Will 5000mg of var dissolve in Everclear? Will crushing it in a mortar and pestle help?  

Any help is much appreciated.


----------



## aon1 (Jul 6, 2017)

From my experience with var no....you'll have to use peg and maybe other. It's a bitch to keep in solution. It fucked me off enough if I do anything again with var it'll be caps ect. With mine it would seem to stay then few days it would crash out of the blue and you'd have to fuck with it again to get it back in solution.Im sure there's a decent recipe out there but I read a bunch and they were all about the same with the same fix that kinda works.It would help if my phone would work on the boards search features so if you search the boards I'm sure there's gotta be a better recipe than the ever clear/peg.


----------



## javman (Jul 8, 2017)

Thanks Bud, I searched some of those recipes but they all seemed like they had to use PG, or glycerine to get it to suspend to some degree.


----------



## juggy38 (Nov 3, 2017)

Just get ora plus and make a suspension


----------



## aon1 (Nov 4, 2017)

Lately I just weigh the raw in a dose and take the dose.....works well


----------



## alzadosghost (Nov 5, 2017)

25%everclear and 75% glycerine. I added 5 ccs of green  mio for flavor and it works pretty well and tastes ok too. the anavar will never completely dissolve. at least as not as far as iv seen.its gotta get pretty fucking hot.


----------



## djpase (Nov 20, 2017)

i use 191 proof everclear and 30% peg.  its a bitch.  it crashes maybe 10% back to crystals after it cools the next day.  its the hardest raw for me to work with. never crash anything else i brew


----------



## Sully (Nov 20, 2017)

aon1 said:


> Lately I just weigh the raw in a dose and take the dose.....works well



What kind of scale are you using to weigh out such a small dose? I’ve never dosed Winstrol at more than 50mg at a time. I can’t imagine trying to measure out that small of a dose.


----------



## aon1 (Nov 20, 2017)

Sully said:


> What kind of scale are you using to weigh out such a small dose? I’ve never dosed Winstrol at more than 50mg at a time. I can’t imagine trying to measure out that small of a dose.

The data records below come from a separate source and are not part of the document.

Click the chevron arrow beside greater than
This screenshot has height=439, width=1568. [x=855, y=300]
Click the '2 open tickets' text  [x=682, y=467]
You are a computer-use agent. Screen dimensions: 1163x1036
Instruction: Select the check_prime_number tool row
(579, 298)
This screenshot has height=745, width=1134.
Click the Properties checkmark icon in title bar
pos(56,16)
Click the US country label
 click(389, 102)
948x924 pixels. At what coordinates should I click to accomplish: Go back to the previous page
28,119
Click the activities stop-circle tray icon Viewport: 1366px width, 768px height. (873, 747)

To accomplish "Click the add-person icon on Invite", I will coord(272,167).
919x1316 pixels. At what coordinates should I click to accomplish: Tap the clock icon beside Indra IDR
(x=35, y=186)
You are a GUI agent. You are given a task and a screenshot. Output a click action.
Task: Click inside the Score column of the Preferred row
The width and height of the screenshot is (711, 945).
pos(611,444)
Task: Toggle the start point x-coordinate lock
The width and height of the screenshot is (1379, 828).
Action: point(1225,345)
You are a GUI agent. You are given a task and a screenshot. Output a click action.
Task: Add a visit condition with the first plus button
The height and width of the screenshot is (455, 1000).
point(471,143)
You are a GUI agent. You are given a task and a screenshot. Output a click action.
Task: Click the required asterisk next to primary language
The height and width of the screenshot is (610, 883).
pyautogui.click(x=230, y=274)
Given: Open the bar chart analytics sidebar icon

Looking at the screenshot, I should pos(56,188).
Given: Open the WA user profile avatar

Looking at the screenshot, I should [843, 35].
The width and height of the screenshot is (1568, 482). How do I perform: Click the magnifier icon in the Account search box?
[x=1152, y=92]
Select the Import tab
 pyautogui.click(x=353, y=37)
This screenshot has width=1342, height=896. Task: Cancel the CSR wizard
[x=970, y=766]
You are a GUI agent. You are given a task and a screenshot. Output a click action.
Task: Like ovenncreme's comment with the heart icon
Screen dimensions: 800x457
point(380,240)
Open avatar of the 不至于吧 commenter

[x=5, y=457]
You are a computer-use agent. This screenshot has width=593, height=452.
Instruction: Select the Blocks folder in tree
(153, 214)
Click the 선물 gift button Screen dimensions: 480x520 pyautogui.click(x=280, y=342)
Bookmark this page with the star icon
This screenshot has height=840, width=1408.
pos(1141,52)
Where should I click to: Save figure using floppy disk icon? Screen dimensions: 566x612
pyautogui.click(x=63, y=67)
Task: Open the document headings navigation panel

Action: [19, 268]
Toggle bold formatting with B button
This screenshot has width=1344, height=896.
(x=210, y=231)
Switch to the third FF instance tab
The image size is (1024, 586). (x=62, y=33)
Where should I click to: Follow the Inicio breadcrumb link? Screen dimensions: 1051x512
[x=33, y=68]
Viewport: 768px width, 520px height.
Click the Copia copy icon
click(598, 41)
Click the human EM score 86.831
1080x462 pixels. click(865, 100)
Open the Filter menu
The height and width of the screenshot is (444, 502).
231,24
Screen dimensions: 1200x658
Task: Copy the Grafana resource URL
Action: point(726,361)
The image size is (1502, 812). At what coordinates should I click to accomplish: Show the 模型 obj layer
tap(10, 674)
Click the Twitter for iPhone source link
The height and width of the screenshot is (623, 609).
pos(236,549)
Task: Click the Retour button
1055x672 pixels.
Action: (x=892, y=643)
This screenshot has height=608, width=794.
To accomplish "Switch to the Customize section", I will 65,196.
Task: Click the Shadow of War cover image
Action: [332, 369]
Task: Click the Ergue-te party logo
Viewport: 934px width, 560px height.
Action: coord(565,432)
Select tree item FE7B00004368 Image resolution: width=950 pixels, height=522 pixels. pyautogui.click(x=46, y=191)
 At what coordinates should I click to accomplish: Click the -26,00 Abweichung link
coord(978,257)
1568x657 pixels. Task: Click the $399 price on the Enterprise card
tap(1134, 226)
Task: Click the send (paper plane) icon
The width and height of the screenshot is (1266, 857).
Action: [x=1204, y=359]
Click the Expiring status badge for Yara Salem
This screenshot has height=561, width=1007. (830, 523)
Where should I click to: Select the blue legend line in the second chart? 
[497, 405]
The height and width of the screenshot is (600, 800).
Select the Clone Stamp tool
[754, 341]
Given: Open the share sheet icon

Small jeweler scale it gets down to about 10mg accurately but below that I wouldn't trust it. There pretty cheap on Amazon. 10 mg is grains on the pad ,very tip of a razor blade.I will say this var crystals taste a hell of alot better than the ever clear shit I had worked up.


----------



## Ironhammer (Mar 8, 2018)

aon1 said:


> Small jeweler scale it gets down to about 10mg accurately but below that I wouldn't trust it. There pretty cheap on Amazon. 10 mg is grains on the pad ,very tip of a razor blade.I will say this var crystals taste a hell of alot better than the ever clear shit I had worked up.


This is old as fuck post but still FYI
You wanna suspend ANYTHING and have that shit stay put like its stuck in a time warp use Ora Plus!
Dont cut it. Don't use the other Ora!
Ora plus n maybe toss a few drops of peppermint or speriment extract for fresh breath!
Var works like shit in EC.
It will not move for 2 weeks in Ora Plus almost like the day you mixed it!!!!

Sent from my SM-J327P using Tapatalk


----------



## Starlord (Feb 22, 2019)

Olive oil


----------